I have one follow up. With regards to the EMS business growth for full year this year, if we look at the second half, is the second half year-over-year also positive?
So, the first half is already positive. So based on your guidance for the second quarter and – so second half will still be positive.
And how much of this is driven by SiP?
Yes. I don't know for really – we're talking about that that numbers.
I mean, I don't want to be specific on the numbers, but just trying to see that the year-over-year growth of EMS this year is it mainly driven by the SiP project?
I would say both for SiP and as well as non-SiP type of business. Right now I think the overall SiP represents about 42% of our EMS revenue now. And we are expecting this revenue to basically more or less at the same level by the year-end.
Actually I wanted to ask if its QSiP that we should call it? But the – for that particular project you had announced that Qualcomm Brazil, so I just want to understand, like that – is it still a limited to – is it still more limited to Brazil where you're doing that production or is it now more of a global opportunity? And do you also have potential or is there any exclusivity or could you go to MediaTek, Huawei and other platforms to do these type of SiP for 5G?

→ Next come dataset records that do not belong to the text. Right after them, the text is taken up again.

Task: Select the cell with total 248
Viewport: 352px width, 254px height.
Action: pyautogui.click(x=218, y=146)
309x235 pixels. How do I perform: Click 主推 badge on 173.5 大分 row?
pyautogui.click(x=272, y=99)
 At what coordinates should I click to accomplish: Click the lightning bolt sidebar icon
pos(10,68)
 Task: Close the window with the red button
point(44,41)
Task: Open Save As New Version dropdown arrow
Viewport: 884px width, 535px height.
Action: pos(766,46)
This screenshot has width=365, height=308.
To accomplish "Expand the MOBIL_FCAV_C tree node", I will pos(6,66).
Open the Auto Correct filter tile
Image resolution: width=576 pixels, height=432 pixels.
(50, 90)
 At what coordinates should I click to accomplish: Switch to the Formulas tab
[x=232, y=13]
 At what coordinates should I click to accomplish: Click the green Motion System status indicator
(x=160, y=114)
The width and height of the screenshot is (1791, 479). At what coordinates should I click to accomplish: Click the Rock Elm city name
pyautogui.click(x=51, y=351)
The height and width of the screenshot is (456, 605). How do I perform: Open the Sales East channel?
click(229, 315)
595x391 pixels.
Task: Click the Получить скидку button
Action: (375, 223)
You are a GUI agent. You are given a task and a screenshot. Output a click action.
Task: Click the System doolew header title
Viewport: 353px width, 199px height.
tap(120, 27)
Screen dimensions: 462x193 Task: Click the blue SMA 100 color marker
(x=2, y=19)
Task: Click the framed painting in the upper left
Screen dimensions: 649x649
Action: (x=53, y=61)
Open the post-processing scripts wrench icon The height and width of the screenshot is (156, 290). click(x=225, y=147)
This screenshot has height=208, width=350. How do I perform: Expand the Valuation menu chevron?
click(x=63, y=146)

Well, I think is primarily targeted at the Brazilian market and we still think there is a – it's a market that is more suitable for this type of the SiP solution for us to grow. There's still a lot of room for us to expand. And to serve that particular market there will be other supplier as well which could be our potential customers. That's why I'm saying – so if it's for the current application then, yes, it's pretty much for the Brazilian market and we will expand this to other customers as well. But QSiP also has the potential for the other application then it would be different market and different aspect of it.
And to clarify other customers' application, so – because I would think just Brazil, but is there an opportunity in China are global for these type – like I guess, why only – I mean, know these customers are Brazil project. But is there a global opportunity to do these type of modules?
Well, we will see how things evolve. But primarily at this point, we are still targeting at Brazil.
Then you mentioned in your prepared remarks pass-through and I think it was in the IC ATM on margin. Is there much like module pass-through growth in the IC ATM – like is there a piece of SiP that's flowing in?
That was more in reference to higher substrate content.
Any more questions from the floor? No more. Okay. Thank you very much for attending our earnings release. See you next quarter.